[Screenshot grounding data]

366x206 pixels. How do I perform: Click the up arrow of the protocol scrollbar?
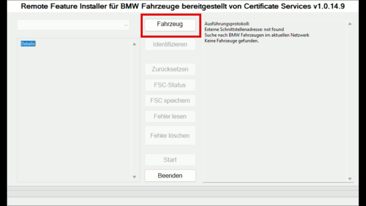350,23
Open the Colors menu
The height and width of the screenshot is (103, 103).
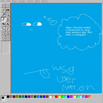click(30, 1)
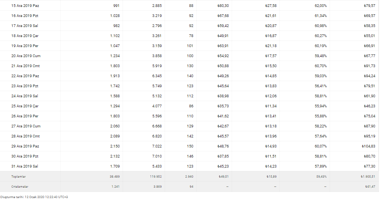Select the total ₺1.905,51 cell
The height and width of the screenshot is (200, 382).
tap(367, 176)
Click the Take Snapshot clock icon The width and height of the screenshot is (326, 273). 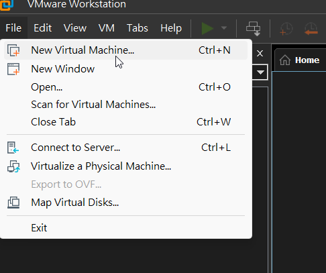click(x=286, y=29)
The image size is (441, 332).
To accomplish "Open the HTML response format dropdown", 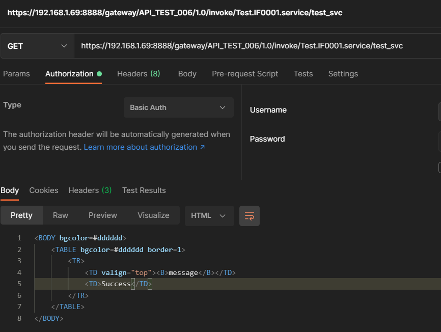I will (209, 215).
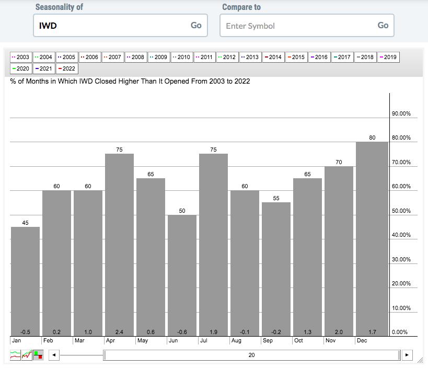The image size is (428, 368).
Task: Toggle the 2003 year legend button
Action: coord(21,57)
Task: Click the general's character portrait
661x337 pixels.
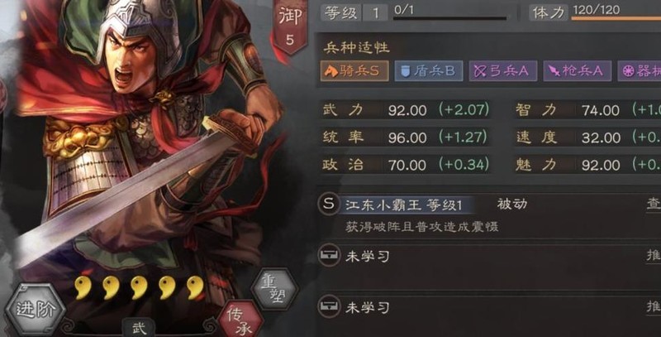Action: coord(143,139)
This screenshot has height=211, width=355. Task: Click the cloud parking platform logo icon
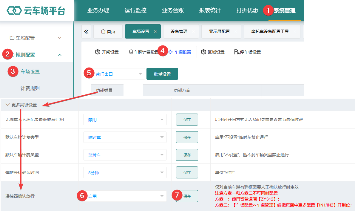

# PROBLEM REQUIREMENTS
Begin at the line that contains "Task: Click the general's character portrait" and transcribe exactly, and only, each line through the final line of the data above, both included; the pictures do not go in.

# TASK RESPONSE
Task: Click the general's character portrait
661x337 pixels.
Action: coord(143,139)
This screenshot has height=211, width=355. Task: Click the cloud parking platform logo icon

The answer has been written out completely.